Die abgewählten Sozialisten (PSOE) nahmen zwar erneut nicht offiziell teil, doch ihr Bürgermeister im baskischen Irun berichtete gegen die offizielle Strömung über die Erfahrungen im Friedensprozess in der Stadt an der Grenze zu Frankreich. Die Teilnahme von José Antonio Santano macht deutlich, dass Bewegung in seine Partei kommt. Er bittet, "die Hand dem Gegner oder Feind hinzustrecken". Man müsse mit ihnen sprechen, mit den Freunden spreche man jeden Tag, dankte er Izagirre für die Initiative. " Ich würde mich freuen, wenn dieser Vorgang nicht mit der Konferenz endet", hofft er auf weitere Schritte zu Annäherung.

Es ist offensichtlich, dass sich zumindest in der baskischen Sektion der PSOE durchsetzt, dass der Weg der linken Unabhängigkeitsbewegung unumkehrbar ist. Bisher war es deren Generalsekretär Jésus Eguiguren, der als Rufer in der Wüste auftrat und sich allein gegen die Linie aus Madrid gestemmt hat. Den Sozialisten ist auch klar geworden, dass die linke Unabhängigkeitsbewegung für den Friedensweg und die Initiativen von den Wählern belohnt wird.

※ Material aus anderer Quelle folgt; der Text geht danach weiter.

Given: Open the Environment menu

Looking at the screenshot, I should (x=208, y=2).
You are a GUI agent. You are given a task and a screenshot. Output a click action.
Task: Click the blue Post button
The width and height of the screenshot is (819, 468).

Bildu nahm der PSOE das Bürgermeisteramt in Donostia ab, die 2016 Kulturhauptstadt wird. Sie gewann erstmals eine Provinz und wurde im Baskenland zweitstärkste Kraft.

Neben dem Bürgermeister aus Belfast, haben auch Bürgermeister aus Südafrika, Palästina, der Westsahara, Kurdistan und andere über ihre Initiativen und Erfahrungen berichtet. Am Freitag richtet sich der Blick zunächst auf einstige Bürgerkriege und Konflikte in Mittel-und Südamerika. Gespannt wird gewartet, ob vor dem Abschluss die Vermittlergruppe unter dem südafrikanischen Anwalt Brian Currin, die Prüfungskommission unter Ram Manikkalingam aus Sri Lanka oder die ETA selbst verkündet, dass die mit der Vernichtung der Waffenarsenale begonnen wurde.